→ **Directions**: Copy out every line of the material below, character for character, apart from the pictures.

→ **Records shown**:
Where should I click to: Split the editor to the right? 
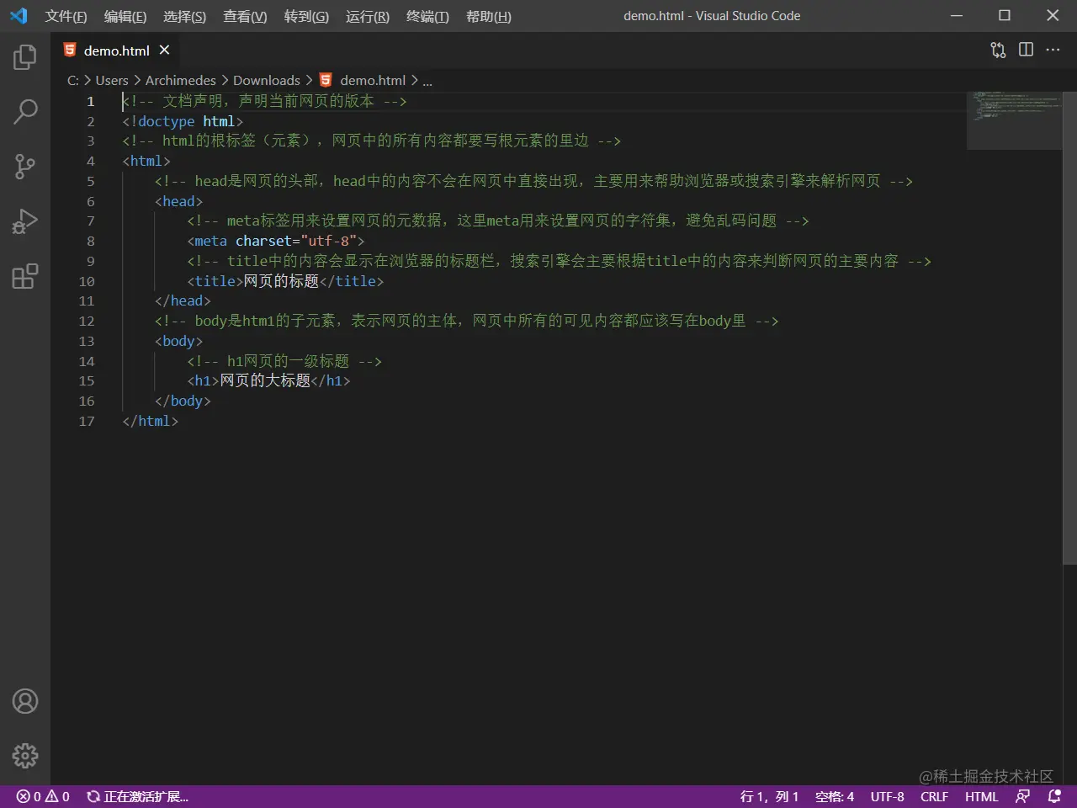pos(1026,50)
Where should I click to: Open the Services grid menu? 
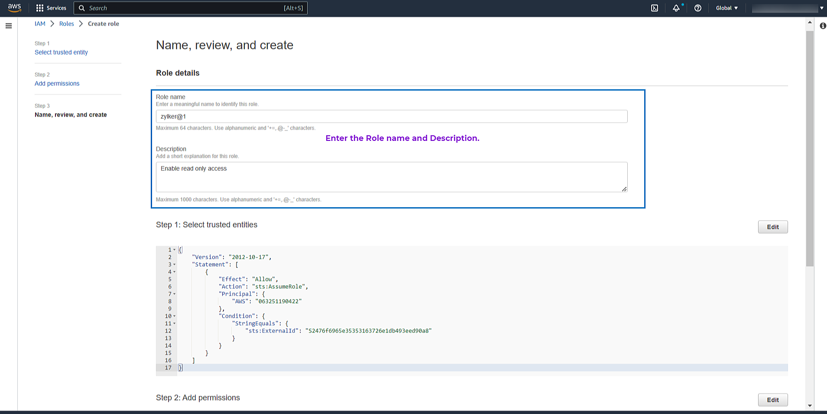click(51, 8)
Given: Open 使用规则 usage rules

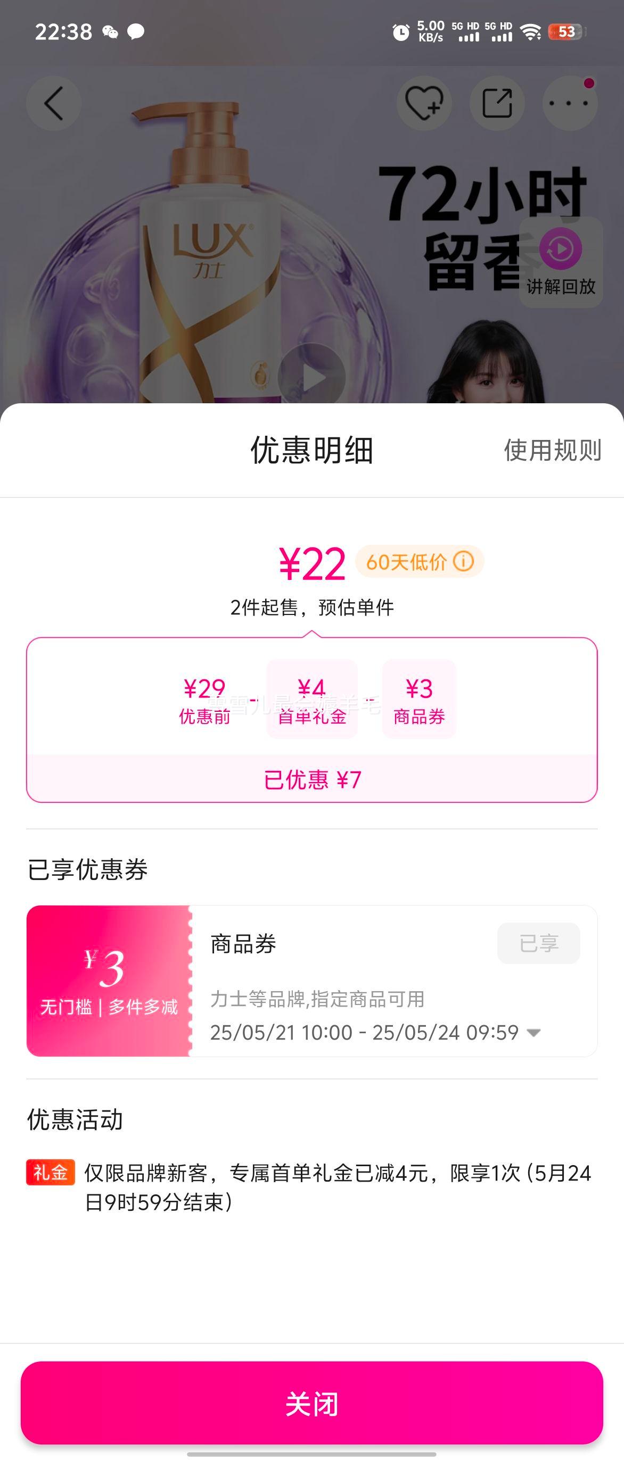Looking at the screenshot, I should 552,450.
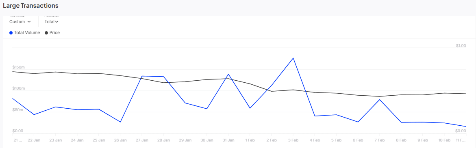Click the 26 Jan x-axis date label
Image resolution: width=476 pixels, height=148 pixels.
tap(120, 140)
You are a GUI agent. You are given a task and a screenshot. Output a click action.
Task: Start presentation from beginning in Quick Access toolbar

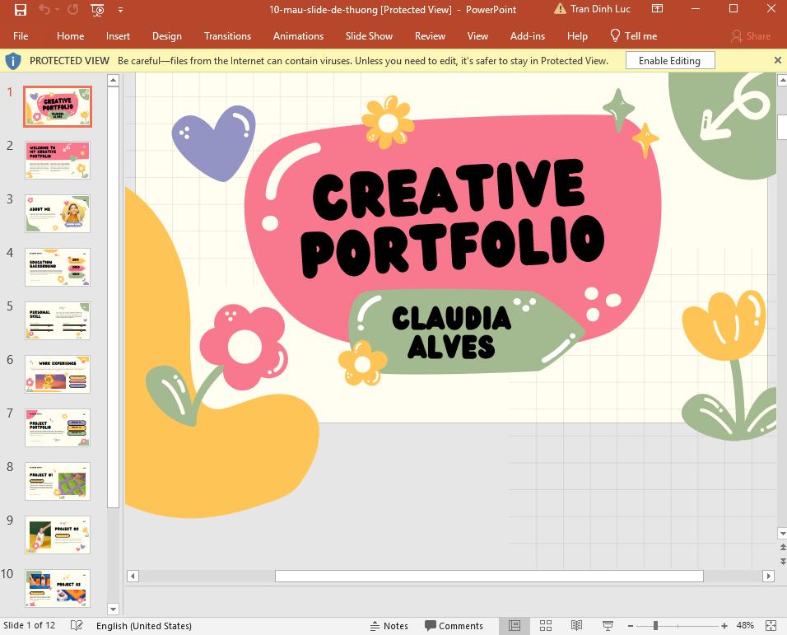[x=96, y=10]
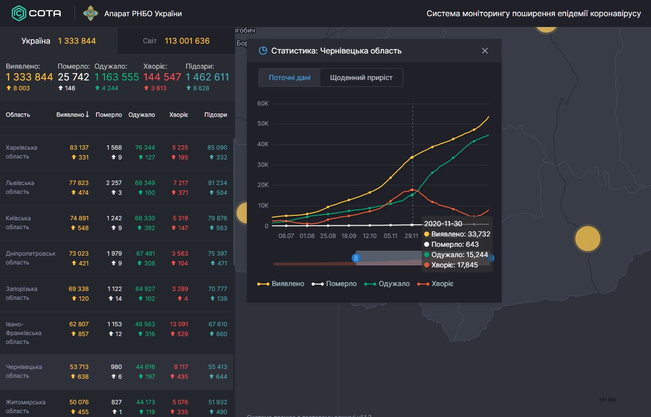Toggle Одужало line in chart legend
Viewport: 651px width, 417px height.
coord(387,284)
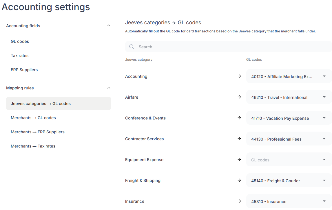
Task: Open Merchants → GL codes mapping
Action: tap(33, 118)
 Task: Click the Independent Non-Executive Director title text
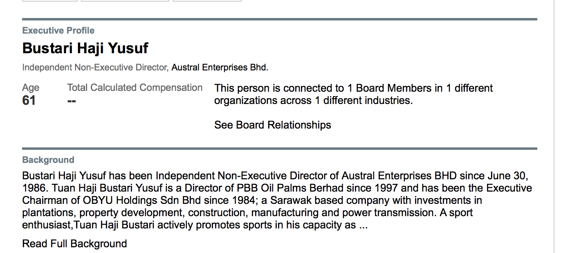click(96, 68)
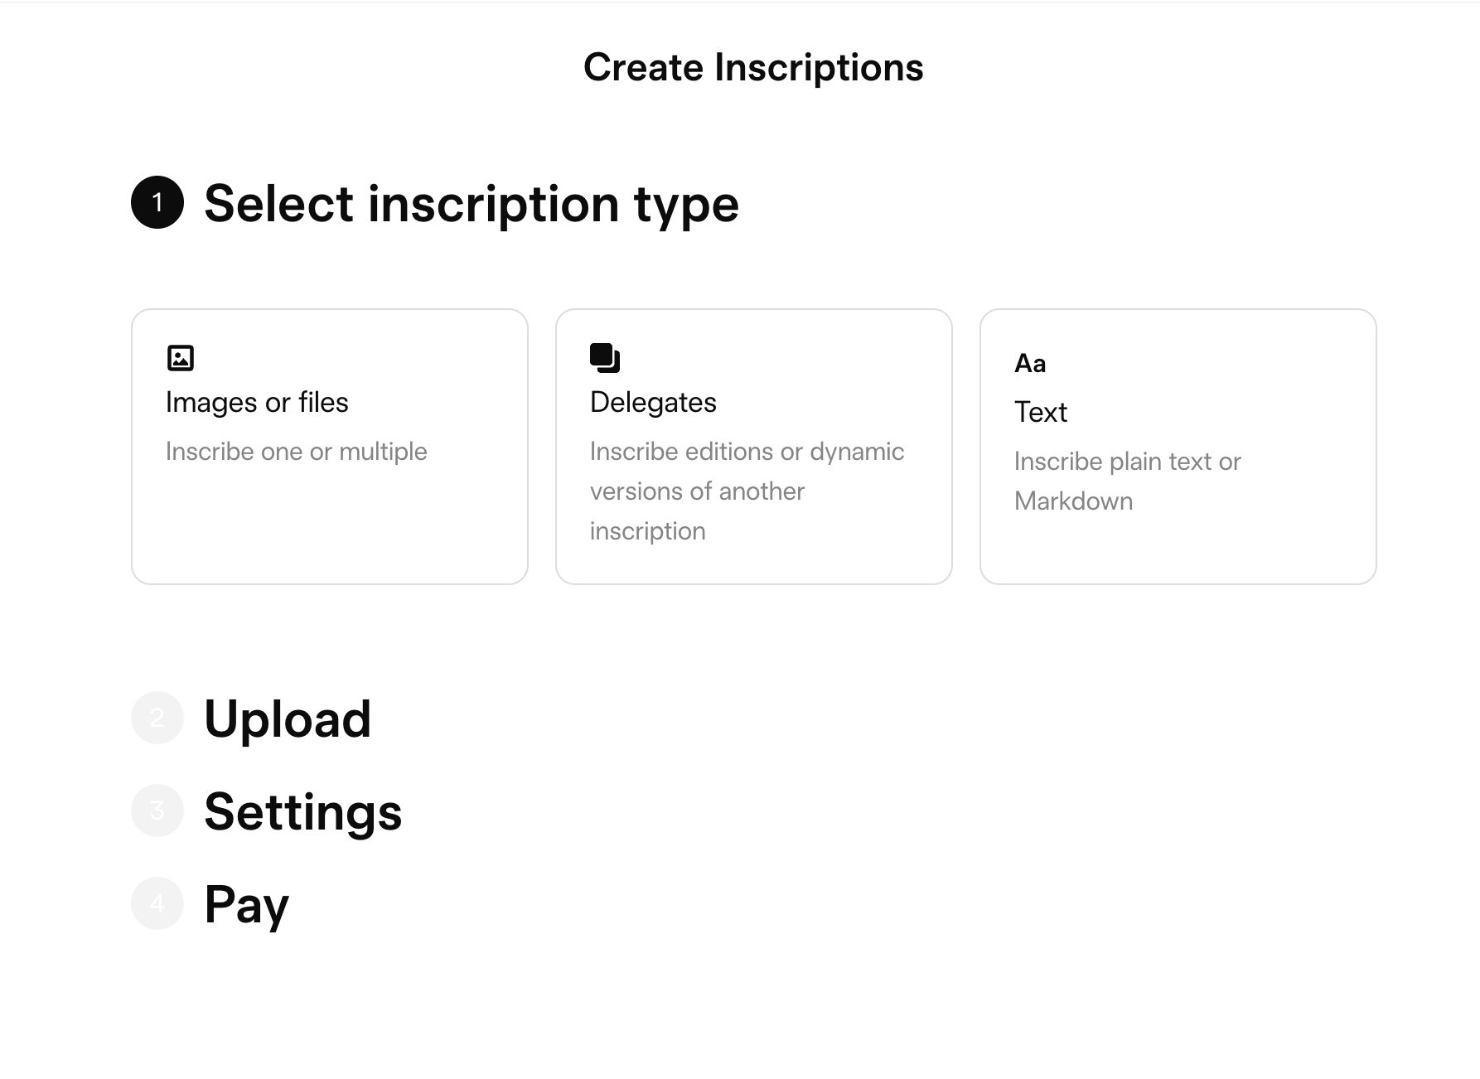Image resolution: width=1480 pixels, height=1079 pixels.
Task: Click the stacked squares Delegates icon
Action: [x=605, y=358]
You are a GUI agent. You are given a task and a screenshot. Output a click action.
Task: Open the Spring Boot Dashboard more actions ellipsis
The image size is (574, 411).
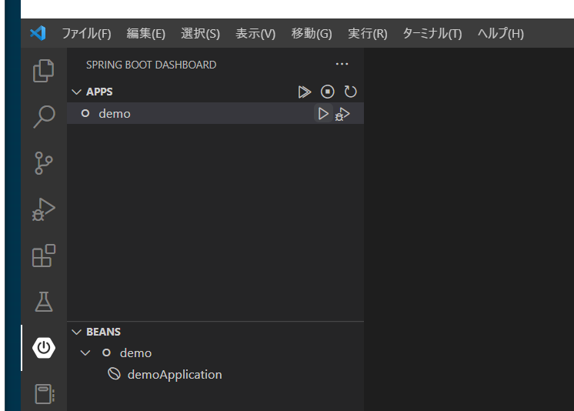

→ **Expected answer**:
Where should I click to: Split the editor to the right? 
pos(1026,50)
Where should I click to: Open the Services grid menu? 
click(51, 8)
Given: Open 使用规则 usage rules

Looking at the screenshot, I should 552,450.
Click the 26 Jan x-axis date label
Image resolution: width=476 pixels, height=148 pixels.
tap(120, 140)
You are a GUI agent. You are given a task and a screenshot. Output a click action.
Task: Start presentation from beginning in Quick Access toolbar

[x=96, y=10]
Toggle Одужало line in chart legend
Viewport: 651px width, 417px height.
coord(387,284)
Task: Open Merchants → GL codes mapping
Action: tap(33, 118)
 Task: Click the Independent Non-Executive Director title text
click(96, 68)
Image resolution: width=1480 pixels, height=1079 pixels.
Task: Click the stacked squares Delegates icon
Action: [x=605, y=358]
You are a GUI agent. You are given a task and a screenshot. Output a click action.
Task: Open the Spring Boot Dashboard more actions ellipsis
The image size is (574, 411).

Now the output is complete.